Un nuovo sottostudio genetico dello studio PLATO (PLATelet Inhibition and Patient Outcomes) ha dimostrato gli effetti positivi del trattamento antipiastrinico orale con ticagrelor sull’endpoint primario combinato (morte per eventi cardiovascolari, infarto miocardico o ictus osservati in pazienti con sindromi coronariche acute) indipendentemente dalla presenza di una specifica variabilità genetica, nota per influenzare la risposta del paziente a clopidogrel. Il sottostudio genetico del PLATO è il primo a valutare sia gli endpoint di efficacia sia gli eventi emorragici nei pazienti con Sindrome Coronarica Acuta (SCA) trattati con ticagrelor e portatori di variazioni dei geni CYP2C19 e ABCB1.

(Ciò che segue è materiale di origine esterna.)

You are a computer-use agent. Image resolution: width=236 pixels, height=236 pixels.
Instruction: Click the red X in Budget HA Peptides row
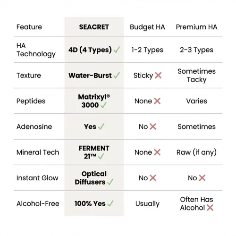(157, 101)
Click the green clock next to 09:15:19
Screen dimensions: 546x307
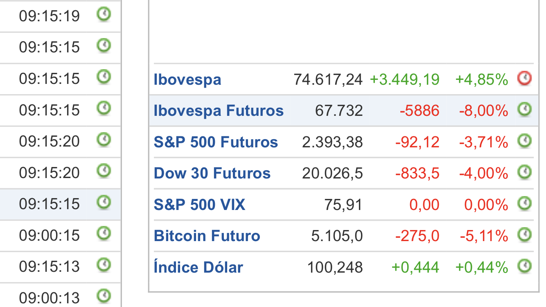[104, 14]
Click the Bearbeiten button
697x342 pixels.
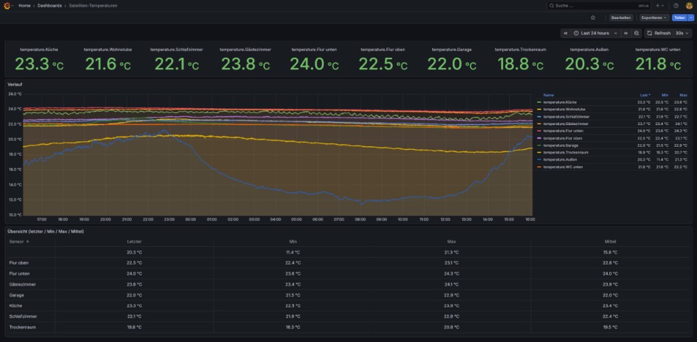(621, 18)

GENOTIPO CYP2C19 Indipendentemente dal genotipo CYP2C19, l’outcome primario (decessi per eventi cardiovascolari, infarto miocardico o ictus osservati in pazienti con sindromi coronariche acute) si è verificato meno frequentemente con ticagrelor rispetto a clopidogrel (interazione p = 0,46). L’incidenza di eventi cardiovascolari con ticagrelor era dell’8,6% nei portatori di polimorfismo del gene CYP2C19 e dell’8,8% nei non portatori. Nei pazienti in terapia con clopidogrel portatori di polimorfismo del gene CYP2C19 si era verificata un’incidenza degli eventi dell'11,2% rispetto al 10,0% nei pazienti non portatori.
Analogamente a quanto osservato nell’analisi globale dello studio PLATO, l’incidenza dei sanguinamenti maggiori non mostrava differenze significative tra ticagrelor e clopidogrel, indipendentemente dal genotipo CYP2C19. GENOTIPO ABCB1 Il sottostudio genetico ha inoltre valutato gli esiti del trattamento con ticagrelor o clopidogrel in tre raggruppamenti genetici identificati nell’ambito gruppo genico ABCB1: tali gruppi venivano definiti rispettivamente come gruppi con espressione alta, intermedia o bassa del gene ABCB1. L’incidenza degli eventi cardiovascolari nel gruppo ticagrelor è stata del 9,5%, l’8,5% e l’8,8% l’anno, rispettivamente nei gruppi ad espressione bassa, intermedia ed alta. L’incidenza degli eventi cardiovascolari nel gruppo clopidogrel è stata il 10,5%, il 9,8% e l’11,9% l’anno, rispettivamente nei gruppi ad espressione bassa, intermedia ed alta. Non vi erano correlazioni tra il genotipo ABCB1 e gli eventi di sanguinamento. “Questo sottostudio rappresenta, ad oggi, il più grande database di pazienti con SCA impiegato per valutare l’impatto dell’assetto genetico sulla risposta al trattamento antipiastrinico orale” - afferma il Professor Lars Wallentin, Primary Investigator of the PLATO genetic substudy and Professor of Cardiology and Research Director at the Uppsala University, Sweden. “Come ha dimostrato questo sottostudio, gli effetti osservati con ticagrelor sono indipendenti dalla variabilità genetica del CYP2C19 o ABCB1”. Il sottostudio è stato disegnato per esplorare l’interazione dei geni CYP2C19 e ABCB1 sull’efficacia e la sicurezza di ticagrelor e clopidogrel. L’assetto genetico di CYP2C19 e ABCB1 è stato valutato su 10.285 pazienti con SCA. Sulla base di una terapia di mantenimento con aspirina, i pazienti del gruppo ticagrelor hanno ricevuto una dose da carico di 180 mg e una dose di mantenimento di 90 mg due volte al giorno, mentre i pazienti nel gruppo clopidogrel hanno ricevuto una dose da carico di 300-600 mg e una dose di mantenimento di 75 mg una volta al giorno per 6-12 mesi.